> Directions: From top to bottom, restate the entries below word for word.

> Record extracts:
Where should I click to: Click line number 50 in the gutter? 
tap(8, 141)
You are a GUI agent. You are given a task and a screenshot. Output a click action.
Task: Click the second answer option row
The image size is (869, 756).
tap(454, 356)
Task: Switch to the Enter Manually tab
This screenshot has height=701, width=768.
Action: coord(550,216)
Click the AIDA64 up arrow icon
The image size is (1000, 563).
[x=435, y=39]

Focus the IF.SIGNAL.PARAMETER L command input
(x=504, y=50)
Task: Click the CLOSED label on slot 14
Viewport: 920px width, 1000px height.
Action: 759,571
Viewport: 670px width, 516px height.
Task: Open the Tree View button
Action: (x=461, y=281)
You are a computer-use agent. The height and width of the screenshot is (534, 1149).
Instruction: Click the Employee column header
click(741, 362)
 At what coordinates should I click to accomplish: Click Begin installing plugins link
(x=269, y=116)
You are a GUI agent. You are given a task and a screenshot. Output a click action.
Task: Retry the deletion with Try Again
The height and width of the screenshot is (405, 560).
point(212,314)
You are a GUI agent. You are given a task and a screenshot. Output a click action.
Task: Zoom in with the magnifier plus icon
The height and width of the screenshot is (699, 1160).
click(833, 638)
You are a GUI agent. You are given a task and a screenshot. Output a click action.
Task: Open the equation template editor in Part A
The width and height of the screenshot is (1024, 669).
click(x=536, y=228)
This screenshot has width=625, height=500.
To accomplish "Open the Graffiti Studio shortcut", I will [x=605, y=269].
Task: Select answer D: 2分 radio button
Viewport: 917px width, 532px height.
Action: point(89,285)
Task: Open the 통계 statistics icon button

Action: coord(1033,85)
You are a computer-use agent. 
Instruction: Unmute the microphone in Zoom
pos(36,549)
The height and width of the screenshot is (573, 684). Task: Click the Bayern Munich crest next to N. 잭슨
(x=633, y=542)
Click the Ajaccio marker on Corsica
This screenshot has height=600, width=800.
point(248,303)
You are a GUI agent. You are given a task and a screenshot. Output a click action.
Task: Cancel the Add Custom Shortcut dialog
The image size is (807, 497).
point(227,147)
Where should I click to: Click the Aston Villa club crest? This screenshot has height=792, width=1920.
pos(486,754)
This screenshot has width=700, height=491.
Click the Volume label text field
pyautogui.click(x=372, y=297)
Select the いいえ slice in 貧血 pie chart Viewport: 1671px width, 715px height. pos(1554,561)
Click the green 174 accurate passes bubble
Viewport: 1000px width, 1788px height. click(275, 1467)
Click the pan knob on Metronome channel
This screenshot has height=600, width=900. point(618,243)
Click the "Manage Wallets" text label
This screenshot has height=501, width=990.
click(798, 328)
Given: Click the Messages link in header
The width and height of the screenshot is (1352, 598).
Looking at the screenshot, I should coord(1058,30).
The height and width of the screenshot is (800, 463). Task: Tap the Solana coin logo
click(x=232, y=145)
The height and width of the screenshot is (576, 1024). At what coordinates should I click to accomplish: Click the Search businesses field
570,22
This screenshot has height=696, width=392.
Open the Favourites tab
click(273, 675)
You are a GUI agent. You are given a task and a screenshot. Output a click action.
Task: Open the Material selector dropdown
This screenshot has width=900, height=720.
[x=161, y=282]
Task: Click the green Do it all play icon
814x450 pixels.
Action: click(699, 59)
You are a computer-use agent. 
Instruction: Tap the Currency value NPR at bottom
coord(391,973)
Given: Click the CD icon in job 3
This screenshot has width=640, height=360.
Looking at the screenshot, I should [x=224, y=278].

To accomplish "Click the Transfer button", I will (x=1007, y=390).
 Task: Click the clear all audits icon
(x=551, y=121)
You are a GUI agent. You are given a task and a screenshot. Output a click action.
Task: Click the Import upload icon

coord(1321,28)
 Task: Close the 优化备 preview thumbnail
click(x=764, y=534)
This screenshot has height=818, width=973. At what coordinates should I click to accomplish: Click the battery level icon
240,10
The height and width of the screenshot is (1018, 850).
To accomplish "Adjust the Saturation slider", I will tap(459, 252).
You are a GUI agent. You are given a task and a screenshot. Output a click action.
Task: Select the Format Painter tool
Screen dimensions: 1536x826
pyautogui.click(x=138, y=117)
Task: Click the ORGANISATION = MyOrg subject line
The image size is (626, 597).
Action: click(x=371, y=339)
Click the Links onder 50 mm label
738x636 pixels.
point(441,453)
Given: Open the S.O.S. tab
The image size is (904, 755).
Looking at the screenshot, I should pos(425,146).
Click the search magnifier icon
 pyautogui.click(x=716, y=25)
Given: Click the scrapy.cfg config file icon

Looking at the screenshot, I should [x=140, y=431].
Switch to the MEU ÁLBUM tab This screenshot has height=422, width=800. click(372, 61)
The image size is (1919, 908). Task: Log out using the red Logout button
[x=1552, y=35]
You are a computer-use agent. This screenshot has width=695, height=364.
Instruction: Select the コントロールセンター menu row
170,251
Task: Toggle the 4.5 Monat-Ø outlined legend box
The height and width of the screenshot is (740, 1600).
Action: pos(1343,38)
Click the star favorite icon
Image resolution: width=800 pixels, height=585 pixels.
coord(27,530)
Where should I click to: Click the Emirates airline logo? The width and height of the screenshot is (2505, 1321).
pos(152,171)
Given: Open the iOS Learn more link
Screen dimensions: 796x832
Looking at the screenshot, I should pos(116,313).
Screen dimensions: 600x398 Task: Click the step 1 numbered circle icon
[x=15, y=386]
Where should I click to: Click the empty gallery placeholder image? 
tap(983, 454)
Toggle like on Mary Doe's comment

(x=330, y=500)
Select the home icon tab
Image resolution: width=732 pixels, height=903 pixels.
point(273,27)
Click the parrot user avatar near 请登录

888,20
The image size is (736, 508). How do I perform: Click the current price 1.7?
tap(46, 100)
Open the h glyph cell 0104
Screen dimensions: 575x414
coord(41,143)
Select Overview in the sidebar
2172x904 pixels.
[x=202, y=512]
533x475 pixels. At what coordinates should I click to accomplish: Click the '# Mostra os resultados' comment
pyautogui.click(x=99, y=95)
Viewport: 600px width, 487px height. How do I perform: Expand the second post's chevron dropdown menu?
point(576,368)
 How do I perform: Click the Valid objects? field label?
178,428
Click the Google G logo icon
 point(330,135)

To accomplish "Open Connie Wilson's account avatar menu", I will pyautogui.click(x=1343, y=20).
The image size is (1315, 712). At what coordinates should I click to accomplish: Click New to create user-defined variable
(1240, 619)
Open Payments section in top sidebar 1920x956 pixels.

> Your solution:
Where should I click to: Click line number 50 in the gutter? 
tap(8, 141)
You are a GUI agent. You are given a task and a screenshot. Output a click action.
Task: Click the second answer option row
The image size is (869, 756).
tap(454, 356)
Task: Switch to the Enter Manually tab
This screenshot has height=701, width=768.
Action: coord(550,216)
Click the AIDA64 up arrow icon
The image size is (1000, 563).
[x=435, y=39]

Focus the IF.SIGNAL.PARAMETER L command input
(x=504, y=50)
Task: Click the CLOSED label on slot 14
Viewport: 920px width, 1000px height.
Action: 759,571
Viewport: 670px width, 516px height.
Task: Open the Tree View button
Action: (x=461, y=281)
You are a computer-use agent. The height and width of the screenshot is (534, 1149).
Instruction: Click the Employee column header
click(741, 362)
 At what coordinates should I click to accomplish: Click Begin installing plugins link
(x=269, y=116)
You are a GUI agent. You are given a task and a screenshot. Output a click action.
Task: Retry the deletion with Try Again
The height and width of the screenshot is (405, 560).
point(212,314)
You are a GUI agent. You are given a task and a screenshot. Output a click action.
Task: Zoom in with the magnifier plus icon
The height and width of the screenshot is (699, 1160).
click(833, 638)
You are a GUI agent. You are given a task and a screenshot. Output a click action.
Task: Open the equation template editor in Part A
The width and height of the screenshot is (1024, 669).
click(x=536, y=228)
This screenshot has width=625, height=500.
To accomplish "Open the Graffiti Studio shortcut", I will [x=605, y=269].
Task: Select answer D: 2分 radio button
Viewport: 917px width, 532px height.
Action: point(89,285)
Task: Open the 통계 statistics icon button

Action: coord(1033,85)
You are a computer-use agent. 
Instruction: Unmute the microphone in Zoom
pos(36,549)
The height and width of the screenshot is (573, 684). Task: Click the Bayern Munich crest next to N. 잭슨
(x=633, y=542)
Click the Ajaccio marker on Corsica
This screenshot has height=600, width=800.
point(248,303)
You are a GUI agent. You are given a task and a screenshot. Output a click action.
Task: Cancel the Add Custom Shortcut dialog
The image size is (807, 497).
point(227,147)
Where should I click to: Click the Aston Villa club crest? This screenshot has height=792, width=1920.
pos(486,754)
This screenshot has width=700, height=491.
Click the Volume label text field
pyautogui.click(x=372, y=297)
Select the いいえ slice in 貧血 pie chart Viewport: 1671px width, 715px height. pos(1554,561)
Click the green 174 accurate passes bubble
Viewport: 1000px width, 1788px height. click(275, 1467)
Click the pan knob on Metronome channel
This screenshot has height=600, width=900. point(618,243)
Click the "Manage Wallets" text label
This screenshot has height=501, width=990.
click(798, 328)
Given: Click the Messages link in header
The width and height of the screenshot is (1352, 598).
Looking at the screenshot, I should coord(1058,30).
The height and width of the screenshot is (800, 463). Task: Tap the Solana coin logo
click(x=232, y=145)
The height and width of the screenshot is (576, 1024). At what coordinates should I click to accomplish: Click the Search businesses field
570,22
This screenshot has height=696, width=392.
Open the Favourites tab
click(273, 675)
You are a GUI agent. You are given a task and a screenshot. Output a click action.
Task: Open the Material selector dropdown
This screenshot has width=900, height=720.
[x=161, y=282]
Task: Click the green Do it all play icon
814x450 pixels.
Action: click(699, 59)
You are a computer-use agent. 
Instruction: Tap the Currency value NPR at bottom
coord(391,973)
Given: Click the CD icon in job 3
This screenshot has width=640, height=360.
Looking at the screenshot, I should [x=224, y=278].

To accomplish "Click the Transfer button", I will (x=1007, y=390).
 Task: Click the clear all audits icon
(x=551, y=121)
You are a GUI agent. You are given a task and a screenshot. Output a click action.
Task: Click the Import upload icon

coord(1321,28)
 Task: Close the 优化备 preview thumbnail
click(x=764, y=534)
This screenshot has height=818, width=973. At what coordinates should I click to accomplish: Click the battery level icon
240,10
The height and width of the screenshot is (1018, 850).
To accomplish "Adjust the Saturation slider", I will tap(459, 252).
You are a GUI agent. You are given a task and a screenshot. Output a click action.
Task: Select the Format Painter tool
Screen dimensions: 1536x826
pyautogui.click(x=138, y=117)
Task: Click the ORGANISATION = MyOrg subject line
The image size is (626, 597).
Action: click(x=371, y=339)
Click the Links onder 50 mm label
738x636 pixels.
point(441,453)
Given: Open the S.O.S. tab
The image size is (904, 755).
Looking at the screenshot, I should pos(425,146).
Click the search magnifier icon
 pyautogui.click(x=716, y=25)
Given: Click the scrapy.cfg config file icon

Looking at the screenshot, I should [x=140, y=431].
Switch to the MEU ÁLBUM tab This screenshot has height=422, width=800. click(372, 61)
The image size is (1919, 908). Task: Log out using the red Logout button
[x=1552, y=35]
You are a computer-use agent. This screenshot has width=695, height=364.
Instruction: Select the コントロールセンター menu row
170,251
Task: Toggle the 4.5 Monat-Ø outlined legend box
The height and width of the screenshot is (740, 1600).
Action: pos(1343,38)
Click the star favorite icon
Image resolution: width=800 pixels, height=585 pixels.
coord(27,530)
Where should I click to: Click the Emirates airline logo? The width and height of the screenshot is (2505, 1321).
pos(152,171)
Given: Open the iOS Learn more link
Screen dimensions: 796x832
Looking at the screenshot, I should pos(116,313).
Screen dimensions: 600x398 Task: Click the step 1 numbered circle icon
[x=15, y=386]
Where should I click to: Click the empty gallery placeholder image? 
tap(983, 454)
Toggle like on Mary Doe's comment

(x=330, y=500)
Select the home icon tab
Image resolution: width=732 pixels, height=903 pixels.
point(273,27)
Click the parrot user avatar near 请登录

888,20
The image size is (736, 508). How do I perform: Click the current price 1.7?
tap(46, 100)
Open the h glyph cell 0104
Screen dimensions: 575x414
coord(41,143)
Select Overview in the sidebar
2172x904 pixels.
[x=202, y=512]
533x475 pixels. At what coordinates should I click to accomplish: Click the '# Mostra os resultados' comment
pyautogui.click(x=99, y=95)
Viewport: 600px width, 487px height. How do I perform: Expand the second post's chevron dropdown menu?
point(576,368)
 How do I perform: Click the Valid objects? field label?
178,428
Click the Google G logo icon
 point(330,135)

To accomplish "Open Connie Wilson's account avatar menu", I will pyautogui.click(x=1343, y=20).
The image size is (1315, 712). At what coordinates should I click to accomplish: Click New to create user-defined variable
(1240, 619)
Open Payments section in top sidebar 1920x956 pixels.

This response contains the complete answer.